_Work task_
Which lines of the entries below run from the one holding "Click the 'RHEL/CentOS 7:' bullet heading" to the one holding "Task: Click the green pass icon in row 1", inclusive? Set down exactly those lines and no others.
---------- Excerpted records ----------
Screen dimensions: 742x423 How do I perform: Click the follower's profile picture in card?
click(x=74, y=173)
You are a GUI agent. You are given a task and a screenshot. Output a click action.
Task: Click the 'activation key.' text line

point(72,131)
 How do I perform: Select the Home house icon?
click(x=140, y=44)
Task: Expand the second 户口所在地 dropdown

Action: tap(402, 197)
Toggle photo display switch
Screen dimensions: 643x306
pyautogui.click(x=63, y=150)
----------
---------- Excerpted records ----------
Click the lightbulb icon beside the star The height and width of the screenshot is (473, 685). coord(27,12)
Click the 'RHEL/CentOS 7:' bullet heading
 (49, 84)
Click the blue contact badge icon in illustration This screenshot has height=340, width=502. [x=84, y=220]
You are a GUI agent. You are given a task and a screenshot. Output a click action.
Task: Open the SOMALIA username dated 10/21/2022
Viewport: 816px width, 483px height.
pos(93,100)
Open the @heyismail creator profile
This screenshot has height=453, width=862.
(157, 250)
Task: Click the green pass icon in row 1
----------
_Response area_
Click the 'RHEL/CentOS 7:' bullet heading
 (49, 84)
Click the blue contact badge icon in illustration This screenshot has height=340, width=502. [x=84, y=220]
You are a GUI agent. You are given a task and a screenshot. Output a click action.
Task: Open the SOMALIA username dated 10/21/2022
Viewport: 816px width, 483px height.
pos(93,100)
Open the @heyismail creator profile
This screenshot has height=453, width=862.
(157, 250)
Task: Click the green pass icon in row 1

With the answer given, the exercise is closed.